As for how Sausage Party could not be made today. In a world that is more sensitive to racial issues and stereotypes, I don’t think someone like Hader would be down to voice a whiskey bottle reminiscent of Native American culture, and a bottle of Tequila with matching accents and everything. Even Krumholtz’s voice work could be deemed offensive. I am sure that it is no different than Sacha Baron Cohen playing a Kazakh native like Borat, especially since he uses that particular stereotype to expose prejudices from unwitting civilians. I’m sure Sausage Party is doing the same, but who knows if Rogen and Goldberg could get away with it now.

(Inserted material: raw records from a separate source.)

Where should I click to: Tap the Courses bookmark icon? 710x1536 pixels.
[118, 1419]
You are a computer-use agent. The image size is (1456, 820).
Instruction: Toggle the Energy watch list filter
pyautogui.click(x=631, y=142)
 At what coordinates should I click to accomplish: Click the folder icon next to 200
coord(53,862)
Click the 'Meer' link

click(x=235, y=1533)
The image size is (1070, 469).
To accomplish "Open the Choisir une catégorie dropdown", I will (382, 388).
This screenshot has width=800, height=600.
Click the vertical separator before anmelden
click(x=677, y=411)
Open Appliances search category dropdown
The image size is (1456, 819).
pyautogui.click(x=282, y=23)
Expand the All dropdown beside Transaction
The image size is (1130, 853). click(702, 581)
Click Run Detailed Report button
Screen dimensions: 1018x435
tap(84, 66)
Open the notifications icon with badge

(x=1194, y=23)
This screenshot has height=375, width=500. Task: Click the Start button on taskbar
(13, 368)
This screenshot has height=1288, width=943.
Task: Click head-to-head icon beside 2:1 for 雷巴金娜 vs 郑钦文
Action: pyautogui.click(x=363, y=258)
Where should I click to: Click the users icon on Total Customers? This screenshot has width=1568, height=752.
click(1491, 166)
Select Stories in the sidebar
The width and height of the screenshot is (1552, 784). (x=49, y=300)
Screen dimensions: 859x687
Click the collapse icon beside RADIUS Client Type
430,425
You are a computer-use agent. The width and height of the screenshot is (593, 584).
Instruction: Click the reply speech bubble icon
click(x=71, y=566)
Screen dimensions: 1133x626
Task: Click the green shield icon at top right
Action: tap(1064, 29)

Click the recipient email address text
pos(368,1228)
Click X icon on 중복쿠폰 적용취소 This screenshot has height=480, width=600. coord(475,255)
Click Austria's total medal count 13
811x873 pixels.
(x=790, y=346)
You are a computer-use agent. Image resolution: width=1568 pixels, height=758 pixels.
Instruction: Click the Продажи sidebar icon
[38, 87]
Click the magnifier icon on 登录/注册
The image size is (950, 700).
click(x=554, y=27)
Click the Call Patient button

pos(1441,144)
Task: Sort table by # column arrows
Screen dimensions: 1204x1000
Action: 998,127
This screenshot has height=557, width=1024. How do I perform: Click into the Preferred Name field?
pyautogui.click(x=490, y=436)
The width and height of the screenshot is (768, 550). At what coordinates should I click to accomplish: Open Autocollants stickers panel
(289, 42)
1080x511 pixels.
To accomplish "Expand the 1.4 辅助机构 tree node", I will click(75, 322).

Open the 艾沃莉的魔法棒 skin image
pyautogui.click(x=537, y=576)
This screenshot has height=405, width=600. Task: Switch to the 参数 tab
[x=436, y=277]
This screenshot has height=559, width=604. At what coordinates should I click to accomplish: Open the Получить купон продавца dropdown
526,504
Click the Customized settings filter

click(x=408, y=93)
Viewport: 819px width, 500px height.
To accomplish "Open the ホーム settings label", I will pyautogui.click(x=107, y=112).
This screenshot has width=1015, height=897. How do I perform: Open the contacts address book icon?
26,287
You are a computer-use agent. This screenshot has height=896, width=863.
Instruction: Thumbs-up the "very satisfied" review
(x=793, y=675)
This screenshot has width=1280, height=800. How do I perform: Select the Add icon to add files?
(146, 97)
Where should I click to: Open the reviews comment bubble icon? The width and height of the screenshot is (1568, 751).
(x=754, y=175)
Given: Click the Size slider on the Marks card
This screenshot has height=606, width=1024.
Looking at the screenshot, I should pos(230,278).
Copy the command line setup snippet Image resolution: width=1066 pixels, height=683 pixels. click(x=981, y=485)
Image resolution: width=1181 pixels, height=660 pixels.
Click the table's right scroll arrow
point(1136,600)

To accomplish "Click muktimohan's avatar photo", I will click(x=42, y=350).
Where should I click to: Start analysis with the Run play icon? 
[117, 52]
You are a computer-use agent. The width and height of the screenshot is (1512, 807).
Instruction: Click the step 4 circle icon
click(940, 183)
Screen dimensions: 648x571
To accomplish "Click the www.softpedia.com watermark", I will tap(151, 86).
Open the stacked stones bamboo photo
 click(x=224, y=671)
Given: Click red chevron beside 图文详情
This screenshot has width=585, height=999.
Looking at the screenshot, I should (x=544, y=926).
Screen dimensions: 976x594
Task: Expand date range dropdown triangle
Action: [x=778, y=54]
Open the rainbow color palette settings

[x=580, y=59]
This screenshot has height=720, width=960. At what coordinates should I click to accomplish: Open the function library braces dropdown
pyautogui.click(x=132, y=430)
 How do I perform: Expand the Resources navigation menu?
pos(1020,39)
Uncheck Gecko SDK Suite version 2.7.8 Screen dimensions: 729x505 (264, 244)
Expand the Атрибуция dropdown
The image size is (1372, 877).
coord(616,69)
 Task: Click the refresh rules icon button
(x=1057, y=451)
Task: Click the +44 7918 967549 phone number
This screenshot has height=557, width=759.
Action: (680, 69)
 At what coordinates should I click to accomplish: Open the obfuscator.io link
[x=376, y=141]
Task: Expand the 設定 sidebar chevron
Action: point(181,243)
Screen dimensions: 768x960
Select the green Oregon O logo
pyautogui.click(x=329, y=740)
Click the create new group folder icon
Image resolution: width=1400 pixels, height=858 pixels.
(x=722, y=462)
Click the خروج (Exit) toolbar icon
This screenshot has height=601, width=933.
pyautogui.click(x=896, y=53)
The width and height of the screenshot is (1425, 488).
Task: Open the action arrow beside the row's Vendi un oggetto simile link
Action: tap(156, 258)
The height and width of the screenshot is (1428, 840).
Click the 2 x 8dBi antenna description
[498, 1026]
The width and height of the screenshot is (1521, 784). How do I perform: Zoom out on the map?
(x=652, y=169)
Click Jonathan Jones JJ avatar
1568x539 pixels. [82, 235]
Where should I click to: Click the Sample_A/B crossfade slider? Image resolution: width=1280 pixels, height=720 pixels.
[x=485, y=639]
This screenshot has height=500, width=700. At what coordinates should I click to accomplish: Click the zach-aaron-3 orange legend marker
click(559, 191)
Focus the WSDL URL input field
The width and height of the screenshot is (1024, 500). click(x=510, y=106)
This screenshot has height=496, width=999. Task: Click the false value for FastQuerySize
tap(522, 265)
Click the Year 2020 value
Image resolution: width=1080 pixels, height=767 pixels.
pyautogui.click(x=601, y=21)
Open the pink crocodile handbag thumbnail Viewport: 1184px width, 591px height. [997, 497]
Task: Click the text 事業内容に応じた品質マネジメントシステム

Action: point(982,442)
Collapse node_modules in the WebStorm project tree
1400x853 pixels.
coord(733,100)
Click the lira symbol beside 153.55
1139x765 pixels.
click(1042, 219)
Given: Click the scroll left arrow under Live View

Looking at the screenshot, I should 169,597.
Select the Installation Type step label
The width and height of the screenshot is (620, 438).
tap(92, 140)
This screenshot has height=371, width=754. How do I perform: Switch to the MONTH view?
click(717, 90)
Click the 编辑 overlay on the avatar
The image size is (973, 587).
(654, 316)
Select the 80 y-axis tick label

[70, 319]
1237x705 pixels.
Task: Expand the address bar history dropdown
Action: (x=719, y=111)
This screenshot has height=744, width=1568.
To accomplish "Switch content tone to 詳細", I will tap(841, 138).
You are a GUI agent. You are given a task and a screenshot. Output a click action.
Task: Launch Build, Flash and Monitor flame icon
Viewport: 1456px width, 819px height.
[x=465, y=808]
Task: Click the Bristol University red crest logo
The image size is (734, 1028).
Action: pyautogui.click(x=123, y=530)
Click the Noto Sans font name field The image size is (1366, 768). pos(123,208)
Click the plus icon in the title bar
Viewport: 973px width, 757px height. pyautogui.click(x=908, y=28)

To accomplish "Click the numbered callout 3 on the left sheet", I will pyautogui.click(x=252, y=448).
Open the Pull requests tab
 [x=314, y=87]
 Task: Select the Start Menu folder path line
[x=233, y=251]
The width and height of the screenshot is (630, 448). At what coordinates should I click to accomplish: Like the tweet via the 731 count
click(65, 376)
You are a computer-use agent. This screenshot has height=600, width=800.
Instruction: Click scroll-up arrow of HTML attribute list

As for the film itself, would I say that Sausage Party deserves to be left in the rubble of forgotten animation? For what it represents, it is one of those movies that could still be watched as a stoner film, especially with the right substances. No Seth Rogen comedy is complete without a toke or two. Through all its shortcomings, it’s enjoyable under the right circumstances. I am still waiting for that sequel though.